* **Deine Aufgabe**
Schreibe den Text über die Humanity 1 von „Foto: dpa/Salvatore Cavalli“ bis einschließlich „Minderjährige von Bord.“ neu und setze dabei „Hilfsschiff“ anstelle von „Rettungsschiff“ ein.

*** Vorliegender Text

Das Rettungsschiff SOS Humanity 1 wird von einer deutschen Organisation betrieben.

Foto: dpa/Salvatore Cavalli

Es war am Samstag gegen Mitternacht, als die ersten Migranten von Bord der Humanity 1 gingen. Als erste verließen mehrere junge Frauen das Rettungsschiff der deutschen Hilfsorganisation SOS Humanity, das kurz zuvor von der italienischen Regierung eine Ausnahmegenehmigung zum Anlegen bekommen hatte, damit kranke und hilfsbedürftige Personen am Festland behandelt werden können. Auch eine Mutter mit ihrem sieben Monate alten Baby war darunter, überdies gingen mehr als 100 Minderjährige von Bord.

Nachdem Ärzte ihre Hilfsbedürftigkeit festgestellt hatten, konnten insgesamt 144 der 179 vor Libyen aufgenommenen Migranten bis Sonntag das Schiff verlassen. Doch die Odyssee der Humanity 1 und drei weiterer vor Sizilien kreuzenden privater Seenotrettungsschiffe geht weiter. 35 Migranten auf der Humanity One verweigerte die neue italienische Rechtsregierung das Verlassen des Schiffs. Nach Angaben der Hilfsorganisation brach einer der Betroffenen zusammen und musste von Bord gebracht werden.

******
*** Verfügbare Daten

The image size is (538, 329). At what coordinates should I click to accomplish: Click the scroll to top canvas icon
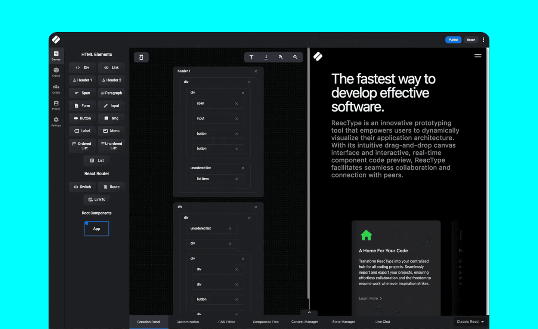click(x=251, y=57)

******

* **Antwort zur Aufgabe**
Foto: dpa/Salvatore Cavalli

Es war am Samstag gegen Mitternacht, als die ersten Migranten von Bord der Humanity 1 gingen. Als erste verließen mehrere junge Frauen das Hilfsschiff der deutschen Hilfsorganisation SOS Humanity, das kurz zuvor von der italienischen Regierung eine Ausnahmegenehmigung zum Anlegen bekommen hatte, damit kranke und hilfsbedürftige Personen am Festland behandelt werden können. Auch eine Mutter mit ihrem sieben Monate alten Baby war darunter, überdies gingen mehr als 100 Minderjährige von Bord.